Félix Población
Hace unos días quedé sorprendido por unas cuantas fotografías hechas en
Londres. En las mismas se podía observar que la autoridad
correspondiente había establecido en determinados lugares a cubierto de
la capital inglesa, susceptibles de ser utilizados por los vagabundos
como lugar de estancia o dormida, unas superficies con púas o puntas a
fin de evitar la permanencia o el reposo de quienes carecen de techo y
no tienen otro lugar donde afincar temporalmente su tránsito errabundo.
Las imágenes me llegaron al poco de leer en la prensa regional que dos
vagabundos extoxicómanos de Avilés de 41 y 44 años, en edad por lo tanto
de ser útiles a la sociedad si la gestión del país cumpliera con el
derecho constitucional al trabajo que asiste a todos los españoles,
lograron salvar la vida de una niña de nueve años que había sufrido un
infarto en su casa. Gracias a que uno de ellos había sido ATS, la
primera asistencia fue decisiva para que la pequeña llegara al hospital
aún con vida, una vez fue atendida de urgencia por los servicios médicos
ambulantes.
Desconozco a la hora de escribir este artículo si Daira Yael (nombre de
la niña) va a superar esa gravísima circunstancia, pues se temía lo
peor al día siguiente de suceder el percance, pero el lector puede
imaginar la desesperación de la madre ante la posibilidad inminente de
perder a su hija y el valor que para ella tuvo el auxilio inmediato
prestado por ambos vagabundos, que en esos momentos esperaban a la
puerta del albergue para transeúntes donde pretendían pasar la noche.

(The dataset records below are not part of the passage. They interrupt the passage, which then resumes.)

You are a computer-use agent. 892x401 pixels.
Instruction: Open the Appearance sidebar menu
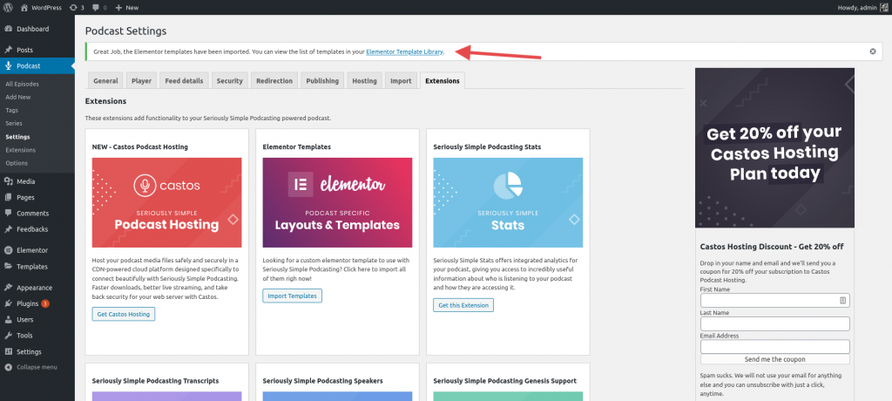[x=36, y=288]
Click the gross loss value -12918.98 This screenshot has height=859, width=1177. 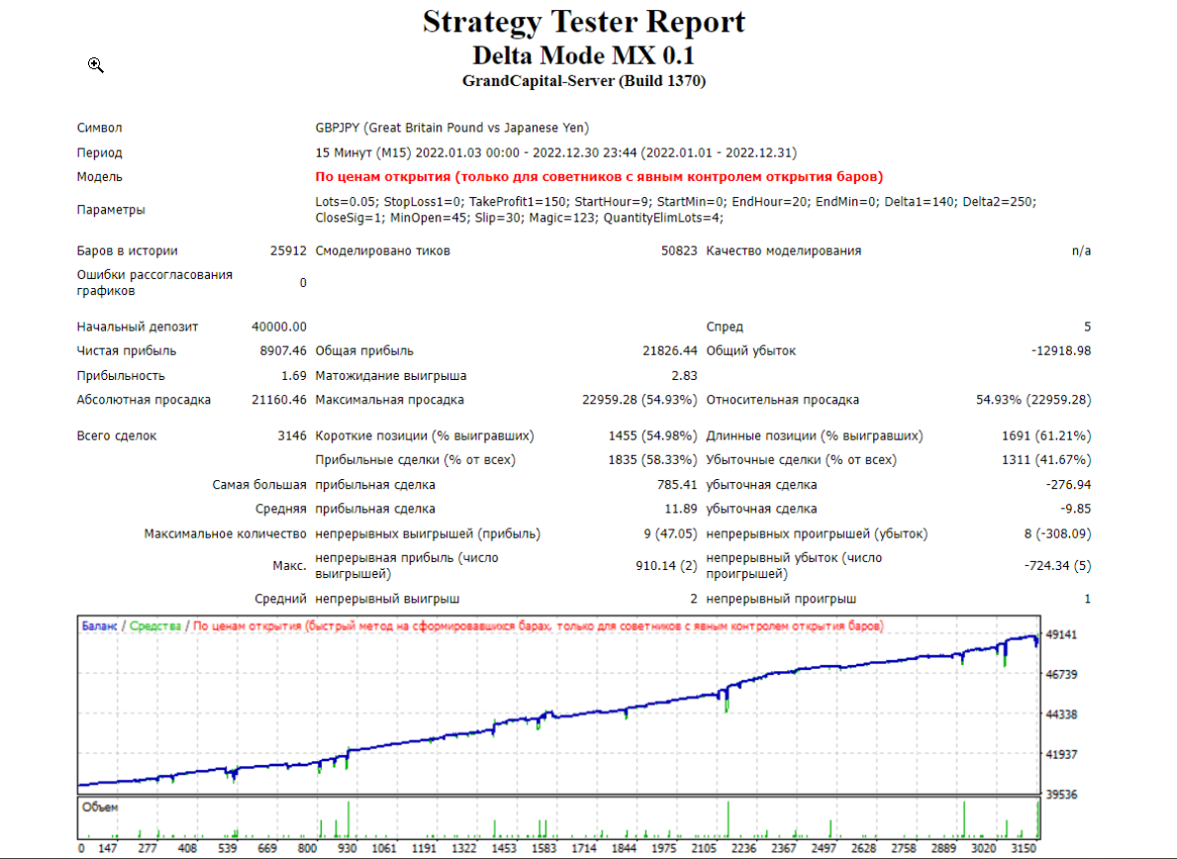pos(1060,350)
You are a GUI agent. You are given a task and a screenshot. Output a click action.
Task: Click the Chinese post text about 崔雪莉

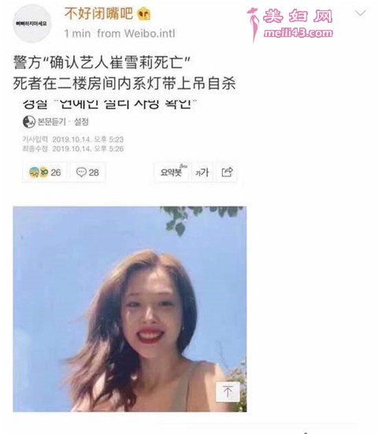click(x=124, y=72)
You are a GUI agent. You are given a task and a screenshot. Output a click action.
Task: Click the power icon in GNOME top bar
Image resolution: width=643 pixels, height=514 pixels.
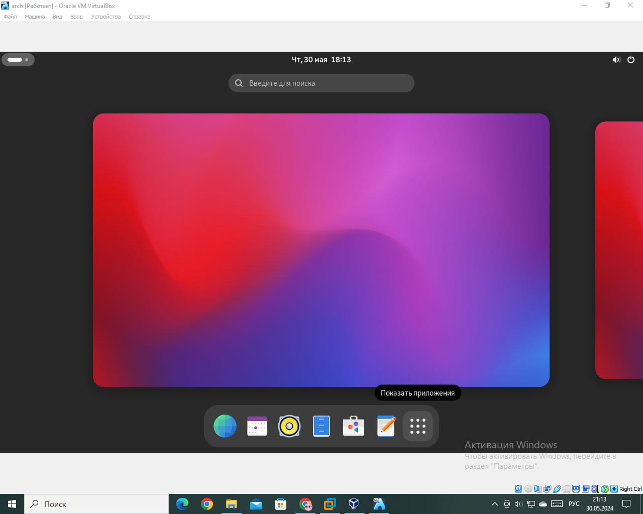[x=631, y=60]
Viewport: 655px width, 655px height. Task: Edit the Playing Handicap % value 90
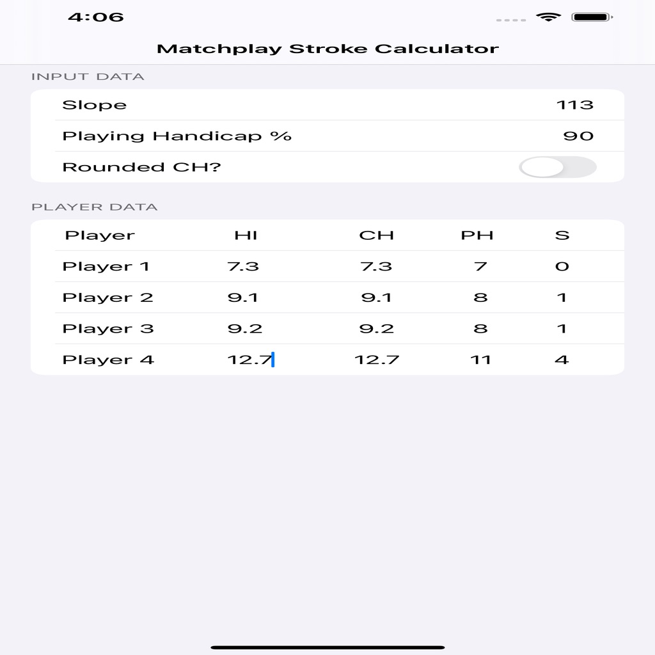pyautogui.click(x=578, y=136)
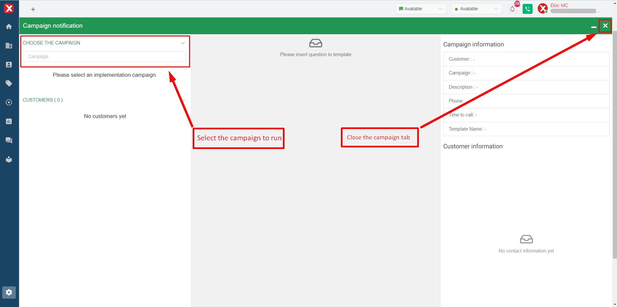Click the Campaign input field

click(x=104, y=56)
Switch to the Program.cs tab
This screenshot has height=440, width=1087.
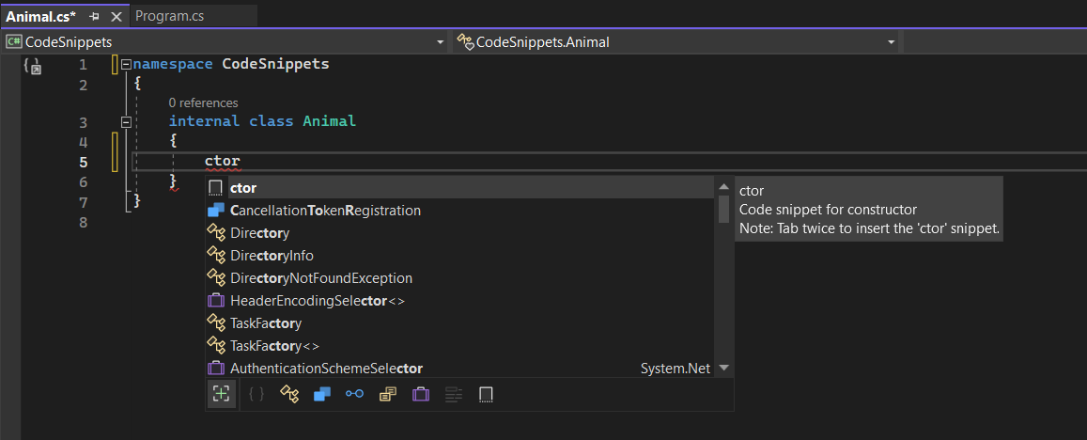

Tampoco sé si el fuerte abrazo y el sentimiento de reconocimiento del
padre de la niña, agradeciendo a Javier Pérez Alonso y Carlos Conde
Isoba su ayuda, va a tener alguna consecuencia en la vida al raso y al
vacío que llevan los dos auxiliadores. Pero de lo que debemos estar
convencidos quienes aspiramos a reparar según nuestras modestas
aptitudes la deshumanizada sociedad que la fiebre y codicia del dinero
están organizando -según el modelo impuesto por la dictadura de los
mercados, que también nos expolia de humanidad-, es de la solidaria
entretela humana de esos dos vagabundos y su espontánea e instintiva
lección ética, una más de las que surgen desde abajo y prenden tan poco
por arriba.
Las autoridades londinenses aspiran a proteger la estética de su vistosa y
cosmopolita ciudad evitando que los vagabundos duerman o descansen en
determinados rincones más o menos protegidos del tráfago urbano.
Utilizan para ello un recurso menos lesivo pero de similar carácter
disuasorio al que se emplea en las fronteras entre los países pobres y
los países ricos. No sería aventurado pensar que esa temeraria
pretensión de hacerlos desaparecer de la vista del ciudadano respetable y
del turista consumidor, pueda ocasionar a la larga en el pecho de los
vagabundos instintos muy dispares a los que movieron a Javier y Carlos a
socorrer el corazón herido de la pequeña Daira Yael.
Ojalá el corazón de esa niña siga adelante para que alguien le
explique, algún día, que sus dos salvadores hubieran merecido, por parte
de una sociedad más justa, la dignidad y la oportunidad de porvenir que
hasta ahora se les ha negado y su corazón merece.